Thursday, August 19, 2010

Cloth Diapering

When I thought of cloth diapers, this is what I saw- pins and flats... I was 100% against the idea. The diaper didn't look nearly absorbent enough and I was terrified of stabbing my daughter with my unsteady hands.

While this IS a way to do it, it is absolutely not the only way to cloth diaper. When I found out so many of my friends we using cloth diapers, I decided to do some research. Surely there is an easier way of doing it, if so many of my friends were, right?

Researching cloth diapers is like researching parenting styles. There are a million different opinions (and you know what they say about opinions... Everyone's got one!) many different kinds; and a ton of resources to help you. It can be a little overwhelming. Especially when you are like me and know nothing about it!

What I found about cloth diapers both surprised and excited me. I was not expecting to actually LIKE the idea! I cannot give you an accurate review on any of the diapers yet, because I have to order them, but I will let you know what I think when I do get them. (I will be getting one-size fits all, pocket diapers.)

I found so much great information and I can even "speak the lingo," so to speak. (Go me!) There is more to this list, if you are interested. :)

All-in-one- AKA- AIOs. Most like disposables. As the name states, they are "all-in-one," meaning they don't require stuffing. Just take them off and put a new one on. Considered the easiest cloth diapers.

AKA- AI2. Very much like AIOs, but the "soaker" (absorbent part) is not attached to the whole diaper. Usually, they snap in, but they can also be sewn in. The pros to this diaper over the AIO is that you can replace pieces as needed and not an entire diaper.

Diaper Covers- Made of waterproof matierals like PUL, windpro fleece and wool. Used over flats, prefolds, contours and fitted diapers to provide waterproof layer. Not every kind of cloth diaper will require covers.

Fitted- Not waterproof, need diaper cover. Have elastic on the legs to keep in messes (much like disposables.)

Flats- See picture above. Rectangular in shape, made of a few layers of "diaper gauze." You will need to use either pins or a snappi to fasten these diapers. Also, not waterproof, you will need a cover.

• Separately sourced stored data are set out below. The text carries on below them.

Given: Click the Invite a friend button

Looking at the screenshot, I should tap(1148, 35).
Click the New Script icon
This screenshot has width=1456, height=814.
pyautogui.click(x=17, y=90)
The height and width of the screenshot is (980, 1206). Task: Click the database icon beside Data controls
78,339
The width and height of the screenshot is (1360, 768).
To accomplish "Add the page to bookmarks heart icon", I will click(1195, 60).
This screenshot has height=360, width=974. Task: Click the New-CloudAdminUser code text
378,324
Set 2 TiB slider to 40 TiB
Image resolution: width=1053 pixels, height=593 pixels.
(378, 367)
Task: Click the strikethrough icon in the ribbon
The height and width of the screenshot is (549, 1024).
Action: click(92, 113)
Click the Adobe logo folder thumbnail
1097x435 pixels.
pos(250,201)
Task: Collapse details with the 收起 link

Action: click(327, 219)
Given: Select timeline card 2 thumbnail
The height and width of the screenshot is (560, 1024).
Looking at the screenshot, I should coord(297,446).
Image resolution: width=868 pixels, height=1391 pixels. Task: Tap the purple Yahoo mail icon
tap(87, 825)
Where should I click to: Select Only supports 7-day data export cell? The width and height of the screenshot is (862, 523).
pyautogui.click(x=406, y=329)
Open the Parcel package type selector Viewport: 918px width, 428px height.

Inserts- Absorbent material in pocket diapers. Come in many shapes and styles.

Prefolds- Low cost system. Like "flats" but they have a more absorbent center. They need to be folded and fastened with either pins or snappi. Not waterproof, will require cover. Shown here with a snappi.

Pocket Diapers Requires "stuffing" with an insert. Is waterproof (no cover needed!) and usually has a stay-dry inner lining. A lot of people like this for night-time for the inner lining and the ability to put more than one insert if necessary. Inside and outside shown so you can see how it works.

Snappis- I know I have mentioned snappis more than once. They are plastic devices that fasten the diaper together with tiny teeth. Can be used in place of pins and will not poke baby. They do wear out over time, though, so check them before each use.